Re: Defunct postmasters

From
Tom Lane
Date:
Gavin Scott <gavin@pokerpages.com> writes:
> Just happened again this morning.  It turns out this looks like an
> openssl problem, not a postgresql one:

Hmm.  It'd be worth your while to update to Postgres 7.2.  In 7.2 the
postmaster forks a child process before it starts to do anything with
the connection, so hangups in SSL can't lock the whole postmaster, only
the one connection.  Or that's the theory anyway.

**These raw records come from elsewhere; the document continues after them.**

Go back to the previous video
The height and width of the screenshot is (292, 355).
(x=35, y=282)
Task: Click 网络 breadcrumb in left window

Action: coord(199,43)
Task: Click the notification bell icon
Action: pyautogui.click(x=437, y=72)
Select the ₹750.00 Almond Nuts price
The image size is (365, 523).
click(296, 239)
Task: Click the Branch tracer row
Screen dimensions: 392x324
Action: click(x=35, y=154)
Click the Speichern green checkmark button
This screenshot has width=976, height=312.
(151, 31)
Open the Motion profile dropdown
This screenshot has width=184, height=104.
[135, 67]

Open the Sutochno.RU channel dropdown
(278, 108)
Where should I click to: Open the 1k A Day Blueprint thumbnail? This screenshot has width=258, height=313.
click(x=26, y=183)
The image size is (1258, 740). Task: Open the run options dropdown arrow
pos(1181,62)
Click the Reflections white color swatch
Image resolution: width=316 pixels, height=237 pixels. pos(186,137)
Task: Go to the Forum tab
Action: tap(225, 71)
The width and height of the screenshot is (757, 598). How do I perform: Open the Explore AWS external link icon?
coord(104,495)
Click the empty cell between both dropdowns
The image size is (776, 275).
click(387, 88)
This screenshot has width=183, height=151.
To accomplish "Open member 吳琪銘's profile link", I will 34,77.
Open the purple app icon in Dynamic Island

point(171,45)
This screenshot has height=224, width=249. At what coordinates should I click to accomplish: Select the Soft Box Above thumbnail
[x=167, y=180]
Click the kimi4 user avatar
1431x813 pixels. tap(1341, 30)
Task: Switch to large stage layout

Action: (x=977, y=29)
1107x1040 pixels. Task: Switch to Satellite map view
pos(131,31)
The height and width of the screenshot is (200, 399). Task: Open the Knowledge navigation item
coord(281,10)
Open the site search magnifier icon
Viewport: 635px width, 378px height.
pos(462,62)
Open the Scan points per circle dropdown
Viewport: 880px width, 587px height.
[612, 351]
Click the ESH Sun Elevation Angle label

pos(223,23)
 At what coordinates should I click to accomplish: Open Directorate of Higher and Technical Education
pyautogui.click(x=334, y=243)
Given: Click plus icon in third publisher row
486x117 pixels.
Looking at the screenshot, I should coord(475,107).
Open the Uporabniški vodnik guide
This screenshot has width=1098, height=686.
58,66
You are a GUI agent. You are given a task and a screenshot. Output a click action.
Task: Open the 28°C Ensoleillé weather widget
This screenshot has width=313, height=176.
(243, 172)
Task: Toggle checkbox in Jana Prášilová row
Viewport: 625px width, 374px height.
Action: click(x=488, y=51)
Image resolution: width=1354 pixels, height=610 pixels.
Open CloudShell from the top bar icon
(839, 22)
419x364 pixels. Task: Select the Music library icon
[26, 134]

            regards, tom lane

Re: Defunct postmasters

From
Holger Marzen
Date:
On 28 Feb 2002, Gavin Scott wrote:

> On Mon, 2002-02-25 at 16:59, Tom Lane wrote:
> > Gavin Scott <gavin@pokerpages.com> writes:
> > > We have lately begun having problems with our production database
> > > running postgres 7.1 on linux kernel v 2.4.17.  The system had run
> > > without incident for many months (there were occasional reboots).  Since
> > > we upgraded to kernel 2.4.17 on Dec. 31 it ran non-stop without problem
> > > until Feb 13, when postmaster appeared to stop taking new incoming
> > > connections. We restarted and then the problem struck again Saturday
> > > night (Feb 23).
> >
> > If it happens again, could you attach to the postmaster with gdb and get
> > a stack trace from it?
>
> Just happened again this morning.  It turns out this looks like an
> openssl problem, not a postgresql one:

Just for the record: I once had the problem that I couldn't connect to
postgres after 7 days. A restart fixed this for 7 days more.

Solution: I had a "delete all files in /tmp that are older than 7 days"
cronjob that deleted the postgres fifo/socket.